In Berkeley, California — the birthplace of PostgreSQL — it's spring: plum
and cherry blossoms, courting finches and college students, new plans for
the summer, and the first beta release of the database
system. Every year, the first beta of the next PostgreSQL version comes out
in April or May, for a final release in September. PostgreSQL
9.3 beta 1 was released to the public on May 13th, and contains a
couple dozen new features both for database administrators and application
Of course, if you're in the southern hemisphere, it's not spring for
you. Nor if you live in the north Midwest of the US or central Canada. Sorry about that; we just track the weather with PostgreSQL, we don't control it.
As usual, there are too many features in the new PostgreSQL to cover them
all individually, so we're going to go over just a few of them here:
database federation, writable foreign data sources, and the end of System V shared memory dependence.
Sharding and master-slave replication are the most common ways to horizontally scale a relational database, but they are not the only ones.
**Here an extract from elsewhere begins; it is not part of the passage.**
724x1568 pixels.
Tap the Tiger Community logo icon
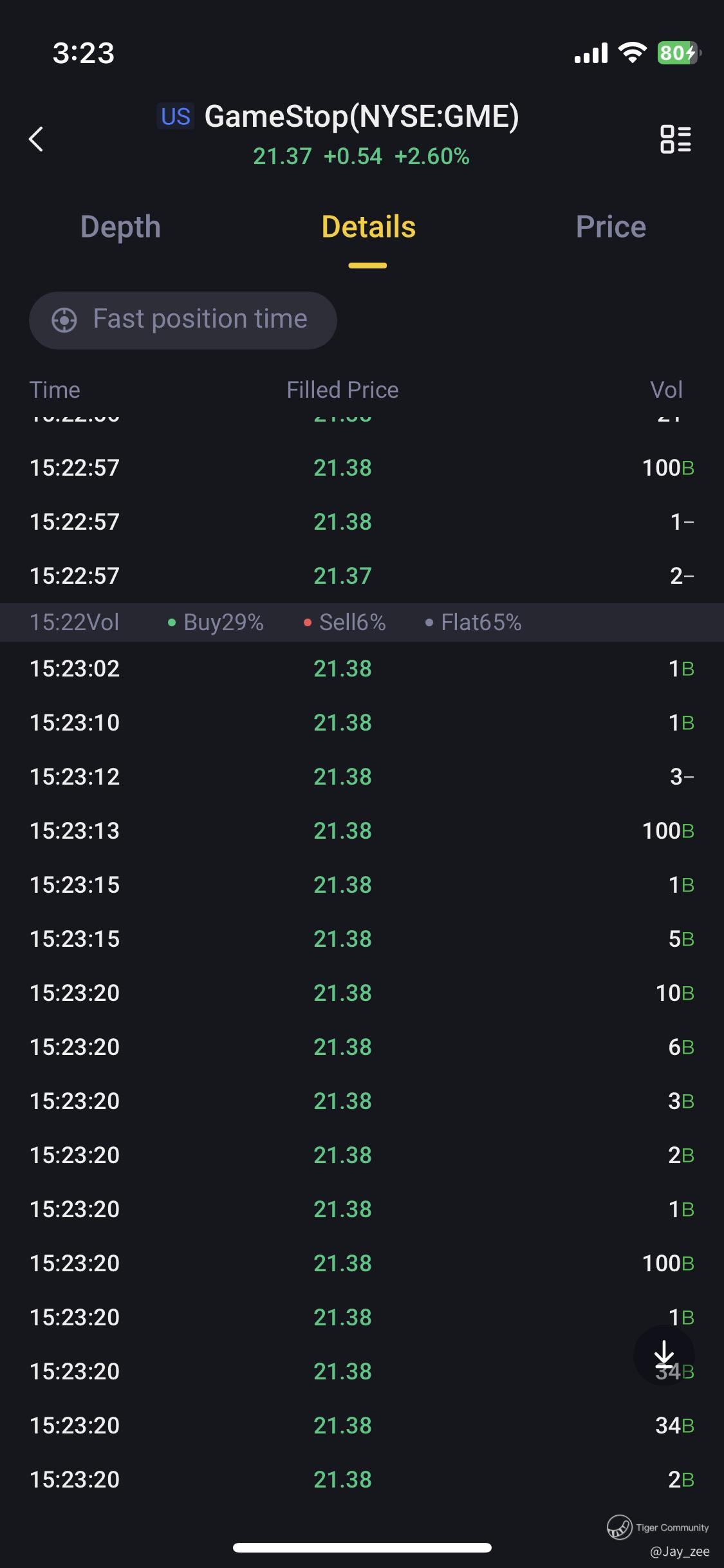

A type of horizontal scaling which has been little explored among open source databases is federated databases. PostgreSQL 9.3 will introduce database federation as a standard feature of the database system, through the postgres_fdw extension, which will ship with the core code.
The idea of federated databases is that each database server can query other database servers on the network, effectively giving the user access to all databases and tables on all servers from any single database client. Tables can even be JOINed in queries with other tables from other servers. Federated databases are basically connected by the database engine at the query executor level. This type of horizontal scaling is mainly good for spreading reads of large amounts of data around several machines, and as such is primarily useful for data warehousing and analytics, rather than for transaction processing.
This concept has been implemented before, and is one of the most
distinctive features of IBM's DB2. However, implementations within open
source relational databases have not been extensively used. PostgreSQL has
had federated databases though Skype's PL/Proxy
extension since 2006, but that extension was never integrated into the
core, and it forces database access via stored procedures, which didn't
work for many users. MySQL introduced the FEDERATED
storage engine in version 5.0, but for some reason it seems not to have
been widely adopted as part of scalable MySQL solutions.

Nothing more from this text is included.